SEÇİMDEN SEÇİME KONUŞANLAR ACABA ŞİMDİ NİYE SUSUYORLAR

SEÇİMDEN SEÇİME KONUŞANLAR ACABA ŞİMDİ NİYE SUSUYORLAR

 

Konuşuyorlar…

Seçimden seçime konuşuyorlar…

Seçimler biter bitmez de, söz birliği etmişçesine hep birlikte susuyorlar!

Kazananı da susuyor, kazanmayanı da…

Ama seçimler yaklaşınca, kapa-kapı oy avcılığına çıkanlar her nedense o ezbere çaldıkları kapıların adreslerini birdenbire unutuyorlar…

Yalan mı?

Seçimlerden-seçime bol keseden ve işkembeden nutuk atanlar…

Seçim zamanı vatandaşın tarla duvarlarına bile ‘kurdela’ takıp, törenle kurdela kesenler, her nedense daha sonra buharlaşıp kayboluyorlar!

Yalan mı?

Sözü şuraya bağlamak istiyorum.

Bizler yıllar öncesi (yani çeyrek asır önce) bir yandan ilimizin yaylalarını ve doğal güzelliklerini öne çıkarıp tanıtmak ve turizme kapı aralamak için yapılan ‘şenlik festivalleri’ sonuç vermiş ve 1992 yılında ise ilimizin yaylalarından; Bektaş, Kulakkaya ve Kümbet yaylası turizm kapsamı içine alınmıştı…

Ve ardından da yavaş-yavaş ta olsa bir şeyler yapılmaya başlanmıştı…

Koçkaya Tesisleri

Zifin Oteli

Birun Kümbet Dağ Evleri

Sena Otel ve Tesisleri

Ve Doğukan Evleri gibi tesisler turizm amaçlı yola çıkmışlardır…

Ve bu tür turizm yatırımları başlayınca, bunun aksine oba ve yaylalardaki evlere ve ahırlara çivi çakılması çıkarılan bir yasayla yasaklanmıştır…

Doğanın dokusunu koruma adına düşünülen bu uygulama ne var ki, bir diğer taraftan Çevre ve şehircilik Bakanlığı tarafından bozulmuştur…

Daha açık bir ifadeyle söyleyecek olursak; şu an Giresun’un yaylaları olan Bektaş- Kulakkaya ve Kümbet yaylaları ve onlara birleşik olan köylerde iki tane bakanlık bulunmaktadır.

Birisi doğanın dokusunu ve güzelliğini koruyarak turizme açmak isteyen; Turizm Bakanlığı…

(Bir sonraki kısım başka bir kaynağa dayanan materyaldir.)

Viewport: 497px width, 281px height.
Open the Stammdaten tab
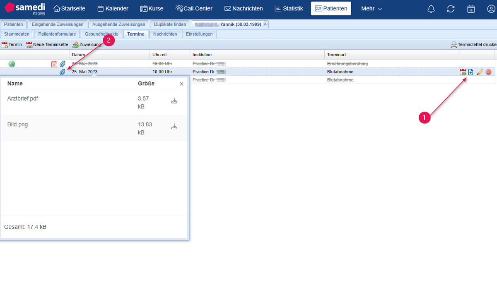(17, 34)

Bir ötekisi ise; toprağın altından ‘altın çıkaracağım’ diye müracaat eden bir holdinge ruhsat verip, doğanın anasını ağlatacak olan; Çevre ve Şehircilik Bakanlığı…

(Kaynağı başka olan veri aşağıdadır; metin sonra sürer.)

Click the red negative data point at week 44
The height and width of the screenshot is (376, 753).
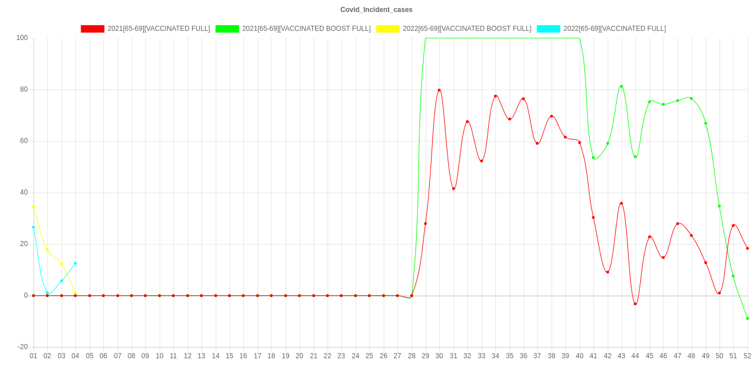point(635,304)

Anlaşılacağı üzere; biri korumaya alıyor, biri korunanı ortadan kaldırıyor!

Hadi buna akıl erdirin erdirebilirseniz…

Çıkın işin içinden çıkabilirseniz…

Şimdi gelgelelim bu çalışmalar yapılırken kim kimin yanında duruyor?

Kimler konuşuyor?

Kimler susuyor?

Hemen kestiremeden giderek söyleyelim: seçimlerde bol keseden ve işkembeden atanlar susuyor, hiçbir yetkisi ve yaptırım gücü olmayanlar ortaya çıkıp (benim gibiler) konuşuyor!

Sahi bu niye böyle oluyor?

Bugün ister siyanürle olsun, ister siyanürsüz…

Toprağın altından altın çıkarmak için ister zehirli kimyasal maddeler kullanılsın, ister kullanılmasın…

Ortada toprak altından çıkarılacak ‘altının’ öyküsü dolaşıyor…

Hem de 3 milyon ton ve daha fazla toprağın yerüstüne çıkarılacağı ve yapılan kazı veya kuyulardan ötürü birçok ağaç ve bitki topluluğunun yok olacağı bir süreç başlatılmış ve konuşulmaya ve tartışılamaya başlandığı bu süreçte acaba olması gereken ve ortaya çıkıp konuşması gerekenler niye konuşmayıp susuyor?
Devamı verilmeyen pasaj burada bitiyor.